EDITOR'S NOTE
Kicking up a lot of discussion on the blog and in the Twittersphere this week is producer Mike S. Ryan's "Straight Talk," an article from our new Spring issue that can also be found online. Ryan's first sentence: "Call me crazy, but I don't think distribution is the greatest problem facing independent cinema right now." He goes on to decry what he sees as the independent community's overemphasis on new, mostly online forms of distribution and marketing, arguing that we are losing track of our mission to develop promising new filmmaking talent and make great movies. Please check it out and let us know what you think by posting to this thread on the blog.

Filmmaker went to press at the end of March, and after we did so two other pieces went online at other sites that struck similar chords. Indeed, although the pieces weren't coordinated, their concurrent publication seems to represent a pent-up demand that we not forget to talk about the art of independent film as we also discuss its evolving business practices. There was Vadim Rizov's pan of independent film conference's penchant for panels, and then Michael Tully's revolutionary-themed "Take-Back Manifesto." (One of Tully's commandments: "All of this talking about 'finances' and 'connecting' and 'publicity' is the insidious language of a corporate, numbers-before-content mindset. Truly personal, independent cinema has never been preoccupied with these details, and making us feel guilty for not caring about them is not the answer. You're only driving the most talented souls away.") I can't subscribe to all of Tully's rules -- a couple of them would make it very difficult to put out this magazine! -- and, despite Rizov's well-written broadside, I will probably continue to sit on panels. That said, I love the conversation. Filmmaker has written about new, web-based forms of distribution and marketing more than any other magazine, but Ryan and Tully's worry that this dialogue is making what should be an empowering movement seem like the province of only those who have degrees in web 2.0 marketing struck a chord. We'll continue to cover these new worlds, but I will also make sure that we never forget the message of the last paragraph of Ryan's piece, which if you haven't read yet I suggest you click to now.

**Entries supplied:**
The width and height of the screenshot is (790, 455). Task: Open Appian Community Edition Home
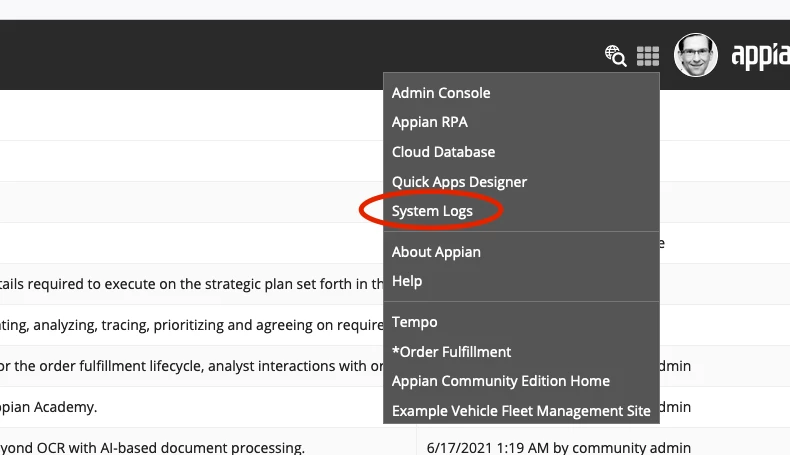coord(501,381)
* * *
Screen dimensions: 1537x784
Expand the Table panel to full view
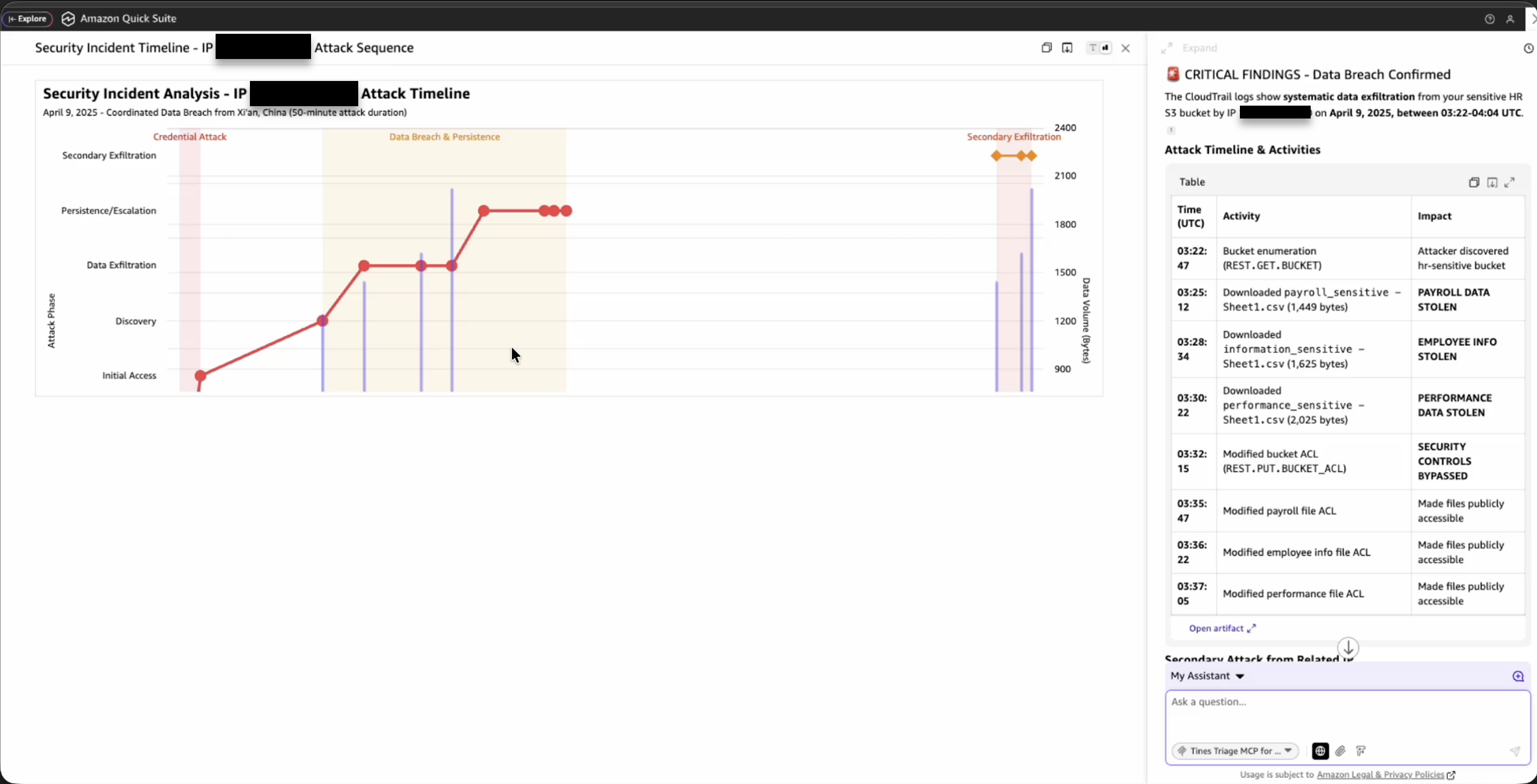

**Work instructions:**
Condense the paragraph of the editor's note above that begins "Kicking up a lot of discussion" into a shorter paragraph that keeps its main facts.

**Exercise output:**
Producer Mike S. Ryan's "Straight Talk," an article from the new Spring issue that is also online, has sparked much discussion on the blog and Twitter this week. Ryan opens by saying he doesn't think distribution is the greatest problem facing independent cinema. He argues that the independent community overemphasizes new, mostly online distribution and marketing and is losing sight of its mission to develop promising filmmakers and make great movies. Readers are invited to read it and share their views in the blog thread.